Raw entries:
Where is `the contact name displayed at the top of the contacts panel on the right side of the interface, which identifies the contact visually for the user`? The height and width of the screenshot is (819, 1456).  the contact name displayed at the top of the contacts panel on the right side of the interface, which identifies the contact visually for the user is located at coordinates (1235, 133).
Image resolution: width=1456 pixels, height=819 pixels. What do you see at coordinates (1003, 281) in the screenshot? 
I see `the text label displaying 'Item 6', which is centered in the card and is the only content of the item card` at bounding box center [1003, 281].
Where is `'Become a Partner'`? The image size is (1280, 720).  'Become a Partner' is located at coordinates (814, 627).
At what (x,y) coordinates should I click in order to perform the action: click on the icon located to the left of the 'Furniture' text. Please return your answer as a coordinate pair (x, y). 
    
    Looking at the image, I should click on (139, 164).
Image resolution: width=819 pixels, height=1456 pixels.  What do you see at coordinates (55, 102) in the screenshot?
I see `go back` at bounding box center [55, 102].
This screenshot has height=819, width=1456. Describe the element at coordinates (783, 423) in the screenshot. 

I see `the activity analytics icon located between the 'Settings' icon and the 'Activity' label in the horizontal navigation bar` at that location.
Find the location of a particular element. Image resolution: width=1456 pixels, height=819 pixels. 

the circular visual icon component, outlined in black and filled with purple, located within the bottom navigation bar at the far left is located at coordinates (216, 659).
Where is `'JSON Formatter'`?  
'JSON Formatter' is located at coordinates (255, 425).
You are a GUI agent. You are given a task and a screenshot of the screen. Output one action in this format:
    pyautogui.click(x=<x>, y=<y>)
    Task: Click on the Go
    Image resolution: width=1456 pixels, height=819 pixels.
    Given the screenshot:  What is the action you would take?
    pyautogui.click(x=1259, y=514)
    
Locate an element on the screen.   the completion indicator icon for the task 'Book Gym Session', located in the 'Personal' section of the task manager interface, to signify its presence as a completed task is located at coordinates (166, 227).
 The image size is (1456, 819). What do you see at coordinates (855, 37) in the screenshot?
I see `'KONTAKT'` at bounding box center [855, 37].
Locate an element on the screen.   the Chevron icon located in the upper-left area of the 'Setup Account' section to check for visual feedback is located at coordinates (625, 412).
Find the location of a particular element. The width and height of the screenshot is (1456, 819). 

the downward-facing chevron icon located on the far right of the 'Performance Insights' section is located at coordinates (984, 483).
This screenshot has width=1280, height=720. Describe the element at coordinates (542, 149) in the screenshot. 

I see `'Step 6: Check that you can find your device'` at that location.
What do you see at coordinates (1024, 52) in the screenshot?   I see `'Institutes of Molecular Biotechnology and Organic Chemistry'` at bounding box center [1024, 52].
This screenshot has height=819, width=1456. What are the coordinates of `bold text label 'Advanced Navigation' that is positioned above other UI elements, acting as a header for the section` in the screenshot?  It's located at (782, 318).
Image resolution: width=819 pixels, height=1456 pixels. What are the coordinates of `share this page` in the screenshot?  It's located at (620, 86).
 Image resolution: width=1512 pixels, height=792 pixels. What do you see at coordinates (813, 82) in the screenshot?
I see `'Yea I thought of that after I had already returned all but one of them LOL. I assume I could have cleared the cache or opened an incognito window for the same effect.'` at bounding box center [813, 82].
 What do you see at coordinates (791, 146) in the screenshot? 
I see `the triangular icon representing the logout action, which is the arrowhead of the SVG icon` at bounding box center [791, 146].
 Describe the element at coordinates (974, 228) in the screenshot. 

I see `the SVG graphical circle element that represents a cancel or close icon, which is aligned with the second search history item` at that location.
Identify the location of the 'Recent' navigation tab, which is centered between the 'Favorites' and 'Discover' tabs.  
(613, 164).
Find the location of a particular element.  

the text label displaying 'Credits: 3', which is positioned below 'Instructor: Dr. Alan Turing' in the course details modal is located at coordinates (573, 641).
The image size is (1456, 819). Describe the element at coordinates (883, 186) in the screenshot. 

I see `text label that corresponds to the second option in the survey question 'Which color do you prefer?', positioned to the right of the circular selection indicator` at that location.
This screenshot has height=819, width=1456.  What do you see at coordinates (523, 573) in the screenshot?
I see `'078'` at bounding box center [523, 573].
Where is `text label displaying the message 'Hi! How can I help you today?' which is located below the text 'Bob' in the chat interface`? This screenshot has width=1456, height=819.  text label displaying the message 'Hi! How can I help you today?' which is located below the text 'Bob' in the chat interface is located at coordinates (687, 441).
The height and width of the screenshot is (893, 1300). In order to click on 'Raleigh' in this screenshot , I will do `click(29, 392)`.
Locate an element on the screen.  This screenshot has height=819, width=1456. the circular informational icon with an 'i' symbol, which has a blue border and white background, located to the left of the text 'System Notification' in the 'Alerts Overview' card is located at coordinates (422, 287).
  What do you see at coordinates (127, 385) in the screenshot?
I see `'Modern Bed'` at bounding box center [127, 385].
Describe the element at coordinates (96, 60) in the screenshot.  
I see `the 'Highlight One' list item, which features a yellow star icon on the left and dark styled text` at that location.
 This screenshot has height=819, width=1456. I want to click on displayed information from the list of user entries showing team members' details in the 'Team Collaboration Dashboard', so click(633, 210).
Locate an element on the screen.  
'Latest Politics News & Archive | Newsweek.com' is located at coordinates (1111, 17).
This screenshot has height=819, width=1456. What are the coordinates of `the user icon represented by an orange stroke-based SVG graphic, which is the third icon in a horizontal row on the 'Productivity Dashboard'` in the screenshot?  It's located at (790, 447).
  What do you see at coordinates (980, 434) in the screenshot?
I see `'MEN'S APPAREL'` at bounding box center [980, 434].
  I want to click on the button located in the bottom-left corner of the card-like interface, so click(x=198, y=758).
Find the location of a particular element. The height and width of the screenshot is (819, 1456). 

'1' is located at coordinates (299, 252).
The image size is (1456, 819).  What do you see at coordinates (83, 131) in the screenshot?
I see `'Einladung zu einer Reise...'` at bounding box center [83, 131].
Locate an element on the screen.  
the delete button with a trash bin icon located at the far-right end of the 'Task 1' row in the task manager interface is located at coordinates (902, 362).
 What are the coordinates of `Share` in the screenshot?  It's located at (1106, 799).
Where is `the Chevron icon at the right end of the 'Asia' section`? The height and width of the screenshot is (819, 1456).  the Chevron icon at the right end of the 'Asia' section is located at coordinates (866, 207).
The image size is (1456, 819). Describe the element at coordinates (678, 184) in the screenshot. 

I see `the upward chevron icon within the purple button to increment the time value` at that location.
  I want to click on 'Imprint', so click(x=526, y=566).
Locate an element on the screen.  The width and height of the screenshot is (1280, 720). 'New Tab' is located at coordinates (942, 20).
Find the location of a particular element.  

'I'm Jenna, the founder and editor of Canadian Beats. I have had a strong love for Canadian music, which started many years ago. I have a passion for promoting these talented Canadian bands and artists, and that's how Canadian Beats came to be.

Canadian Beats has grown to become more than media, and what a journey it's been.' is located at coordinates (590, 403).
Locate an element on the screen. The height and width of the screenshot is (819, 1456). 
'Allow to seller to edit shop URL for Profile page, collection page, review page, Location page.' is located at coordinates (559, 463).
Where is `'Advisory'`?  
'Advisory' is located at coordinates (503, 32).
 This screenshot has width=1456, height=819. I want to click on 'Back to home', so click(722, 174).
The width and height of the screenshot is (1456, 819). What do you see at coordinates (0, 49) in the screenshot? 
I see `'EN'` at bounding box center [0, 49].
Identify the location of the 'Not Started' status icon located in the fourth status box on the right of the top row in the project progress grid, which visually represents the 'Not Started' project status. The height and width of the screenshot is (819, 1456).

# Written problem
Lay out the lines from the first line of the entries through the line with "center [55, 102]." as a Markdown table with the columns Row and Line. Number each row and leave out blank lines.

# Finished exercise
| Row | Line |
|---|---|
| 1 | Where is `the contact name displayed at the top of the contacts panel on the right side of the interface, which identifies the contact visually for the user`? The height and width of the screenshot is (819, 1456).  the contact name displayed at the top of the contacts panel on the right side of the interface, which identifies the contact visually for the user is located at coordinates (1235, 133). |
| 2 | Image resolution: width=1456 pixels, height=819 pixels. What do you see at coordinates (1003, 281) in the screenshot?  |
| 3 | I see `the text label displaying 'Item 6', which is centered in the card and is the only content of the item card` at bounding box center [1003, 281]. |
| 4 | Where is `'Become a Partner'`? The image size is (1280, 720).  'Become a Partner' is located at coordinates (814, 627). |
| 5 | At what (x,y) coordinates should I click in order to perform the action: click on the icon located to the left of the 'Furniture' text. Please return your answer as a coordinate pair (x, y).  |
| 6 |     Looking at the image, I should click on (139, 164). |
| 7 | Image resolution: width=819 pixels, height=1456 pixels.  What do you see at coordinates (55, 102) in the screenshot? |
| 8 | I see `go back` at bounding box center [55, 102]. |